(Collected data entries)
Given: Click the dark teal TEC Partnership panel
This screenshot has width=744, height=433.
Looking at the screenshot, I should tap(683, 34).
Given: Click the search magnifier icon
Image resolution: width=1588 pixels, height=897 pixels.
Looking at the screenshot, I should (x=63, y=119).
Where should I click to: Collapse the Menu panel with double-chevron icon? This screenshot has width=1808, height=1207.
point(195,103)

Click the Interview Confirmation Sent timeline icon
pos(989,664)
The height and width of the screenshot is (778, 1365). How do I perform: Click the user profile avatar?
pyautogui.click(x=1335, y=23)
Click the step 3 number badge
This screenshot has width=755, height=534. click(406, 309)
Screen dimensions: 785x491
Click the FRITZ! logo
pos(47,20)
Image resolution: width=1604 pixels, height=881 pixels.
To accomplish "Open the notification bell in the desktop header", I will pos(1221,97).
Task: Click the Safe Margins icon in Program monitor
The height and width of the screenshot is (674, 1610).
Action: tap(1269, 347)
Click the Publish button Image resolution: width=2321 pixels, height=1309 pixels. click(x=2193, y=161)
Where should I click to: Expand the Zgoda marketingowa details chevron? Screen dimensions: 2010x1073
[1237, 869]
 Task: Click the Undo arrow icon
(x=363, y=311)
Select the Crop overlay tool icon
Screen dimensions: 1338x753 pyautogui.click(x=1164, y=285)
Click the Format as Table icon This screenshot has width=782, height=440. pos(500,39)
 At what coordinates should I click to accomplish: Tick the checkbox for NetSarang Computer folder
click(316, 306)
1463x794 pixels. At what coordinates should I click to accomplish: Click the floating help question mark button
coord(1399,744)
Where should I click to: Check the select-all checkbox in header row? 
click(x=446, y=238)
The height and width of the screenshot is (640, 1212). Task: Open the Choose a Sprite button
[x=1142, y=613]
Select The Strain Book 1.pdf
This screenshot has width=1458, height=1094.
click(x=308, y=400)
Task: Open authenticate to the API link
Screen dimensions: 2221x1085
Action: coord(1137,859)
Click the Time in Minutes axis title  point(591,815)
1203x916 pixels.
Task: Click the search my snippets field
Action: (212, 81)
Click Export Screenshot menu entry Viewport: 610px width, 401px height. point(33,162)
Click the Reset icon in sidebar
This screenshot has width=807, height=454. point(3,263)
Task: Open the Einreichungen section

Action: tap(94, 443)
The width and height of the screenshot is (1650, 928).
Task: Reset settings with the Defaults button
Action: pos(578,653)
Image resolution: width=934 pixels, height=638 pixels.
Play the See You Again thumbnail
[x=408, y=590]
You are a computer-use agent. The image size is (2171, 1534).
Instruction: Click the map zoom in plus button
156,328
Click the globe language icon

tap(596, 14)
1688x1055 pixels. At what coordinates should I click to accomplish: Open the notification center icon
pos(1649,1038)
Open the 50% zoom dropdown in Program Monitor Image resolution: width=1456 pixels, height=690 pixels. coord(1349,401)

Task brief:
For the word "Given", count how many lines of the entries contain it; give the number and nothing more.

Output below:
2